*PROBLEM 1:* According to the passage on OTPP's partnership interests, how many Ordinary Shares did Holdings LP sell on March 22, 2019?
*PROBLEM 2:* Summarize the passage on OTPP's partnership interests in two sentences.
*PROBLEM 3:* Retype part of the passage on OTPP's partnership interests word for word, beginning at the words "2. In addition, OTPP" and stopping after "200,000 Ordinary Shares.".

(PROVIDED PASSAGE Opens)

2. In addition, OTPP indirectly holds a 13.04% partnership interests in (i) DTZ Investment Holdings LP ("Holdings LP") and (ii) DTZ Investment Holdings GenPar LLP ("DTZ GenPar"), the general partner of Holdings LP. DTZ GenPar, acting as general partner of Holdings LP, holds depositary receipts representing 2,558,022 Ordinary Shares of the Issuer for the benefit of the limited partners of Holdings LP. On March 22, 2019, pursuant to the Underwriting Agreement, Holdings LP sold 200,000 Ordinary Shares.

(PROVIDED PASSAGE Closes)
(GIVEN RECORDS Opens)

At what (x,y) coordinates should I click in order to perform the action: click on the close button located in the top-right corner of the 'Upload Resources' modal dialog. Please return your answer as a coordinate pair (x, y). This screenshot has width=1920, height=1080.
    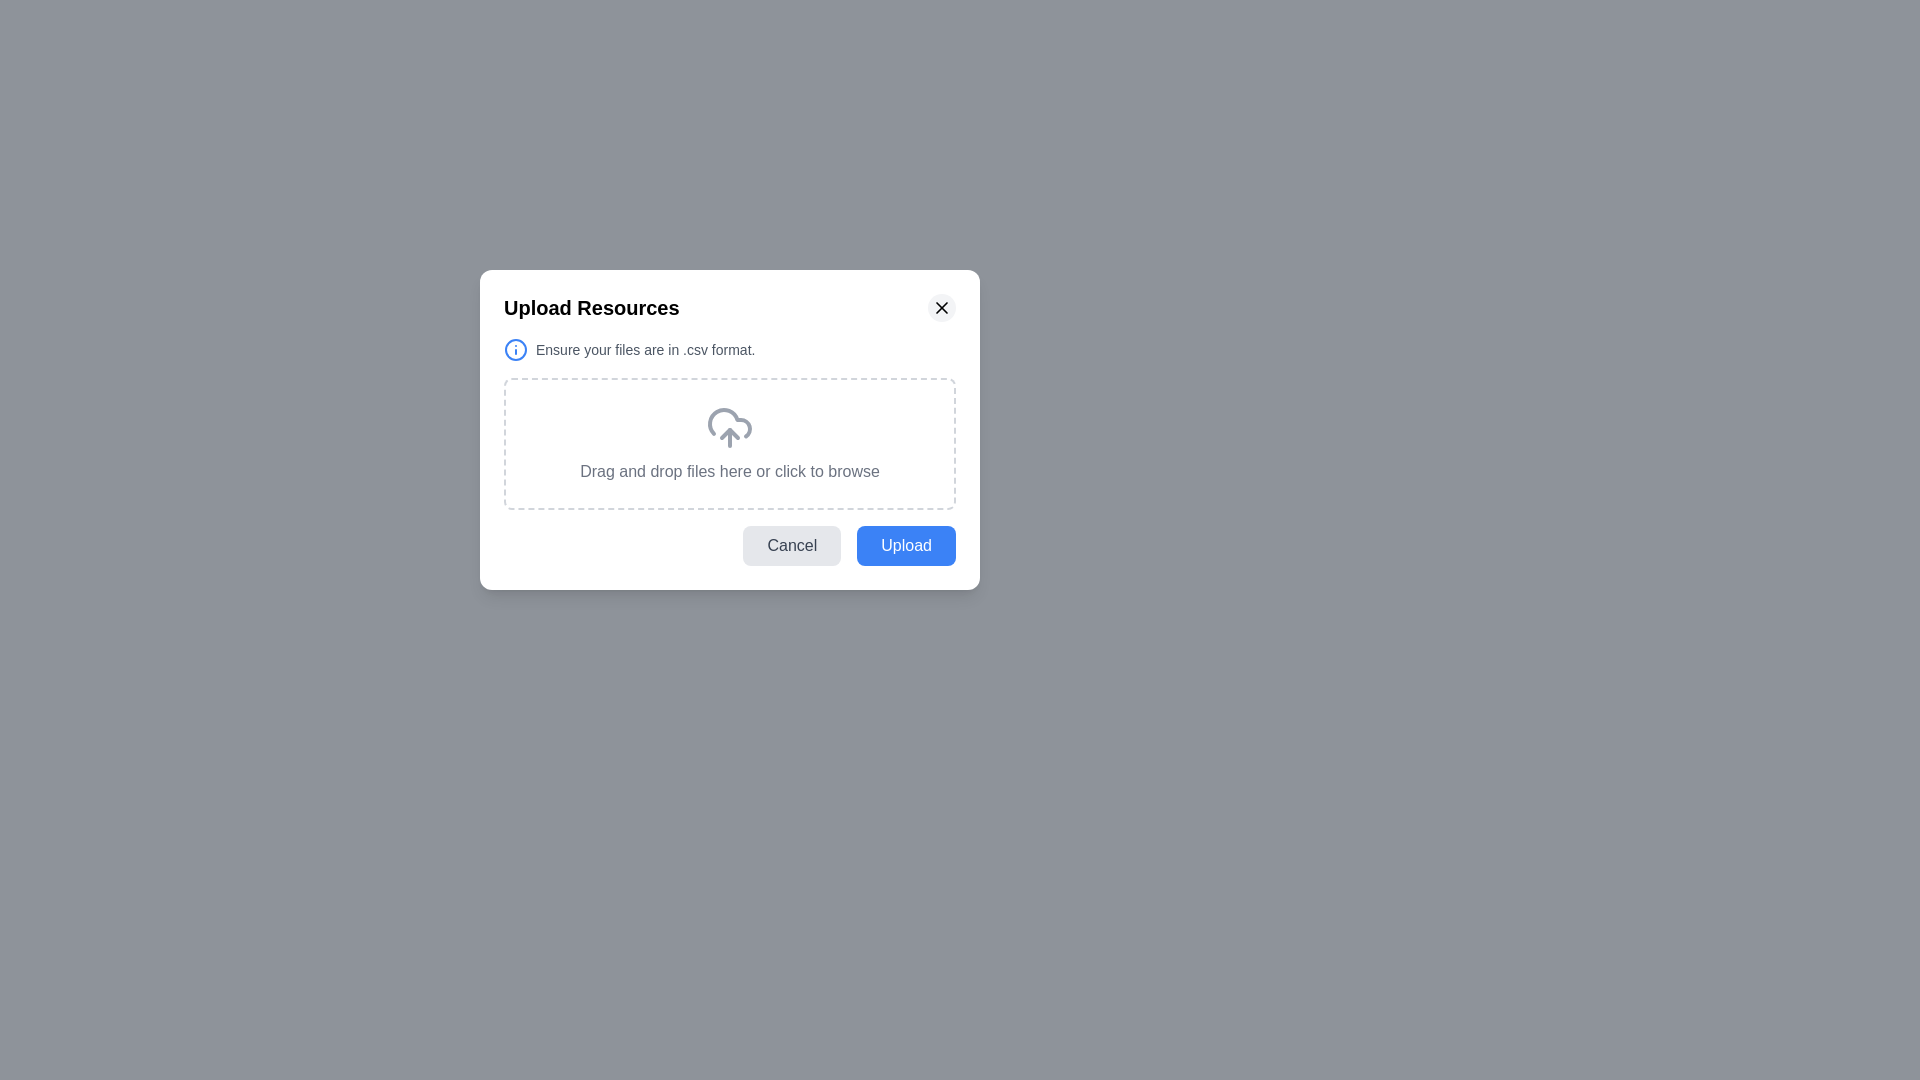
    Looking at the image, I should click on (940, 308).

(GIVEN RECORDS Closes)
(GIVEN RECORDS Opens)

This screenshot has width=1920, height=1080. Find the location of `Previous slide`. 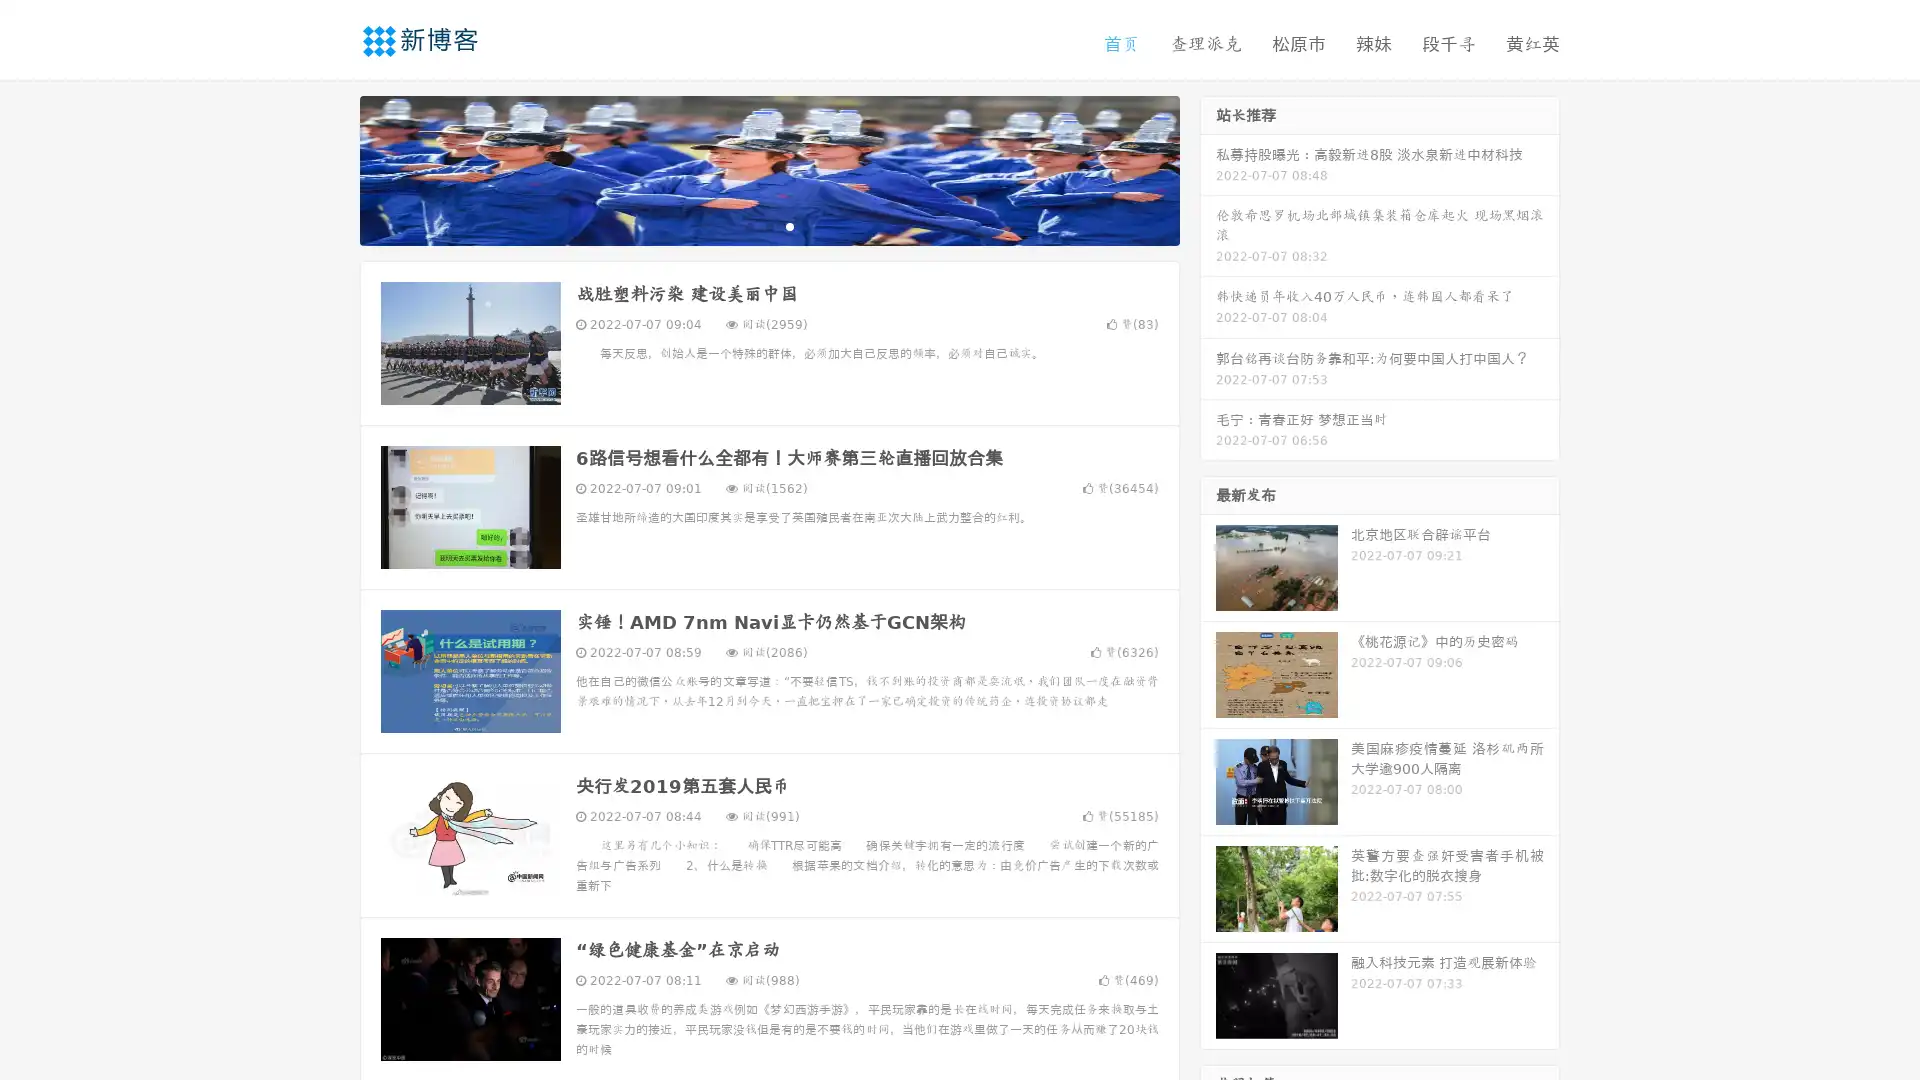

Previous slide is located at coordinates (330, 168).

(GIVEN RECORDS Closes)

*TASK RESULT 1:* 200,000 Ordinary Shares.

*TASK RESULT 2:* OTPP indirectly holds a 13.04% partnership interest in DTZ Investment Holdings LP and in its general partner, DTZ Investment Holdings GenPar LLP, which holds depositary receipts representing 2,558,022 Ordinary Shares of the Issuer for the benefit of Holdings LP's limited partners. On March 22, 2019, Holdings LP sold 200,000 Ordinary Shares under the Underwriting Agreement.

*TASK RESULT 3:*
2. In addition, OTPP indirectly holds a 13.04% partnership interests in (i) DTZ Investment Holdings LP ("Holdings LP") and (ii) DTZ Investment Holdings GenPar LLP ("DTZ GenPar"), the general partner of Holdings LP. DTZ GenPar, acting as general partner of Holdings LP, holds depositary receipts representing 2,558,022 Ordinary Shares of the Issuer for the benefit of the limited partners of Holdings LP. On March 22, 2019, pursuant to the Underwriting Agreement, Holdings LP sold 200,000 Ordinary Shares.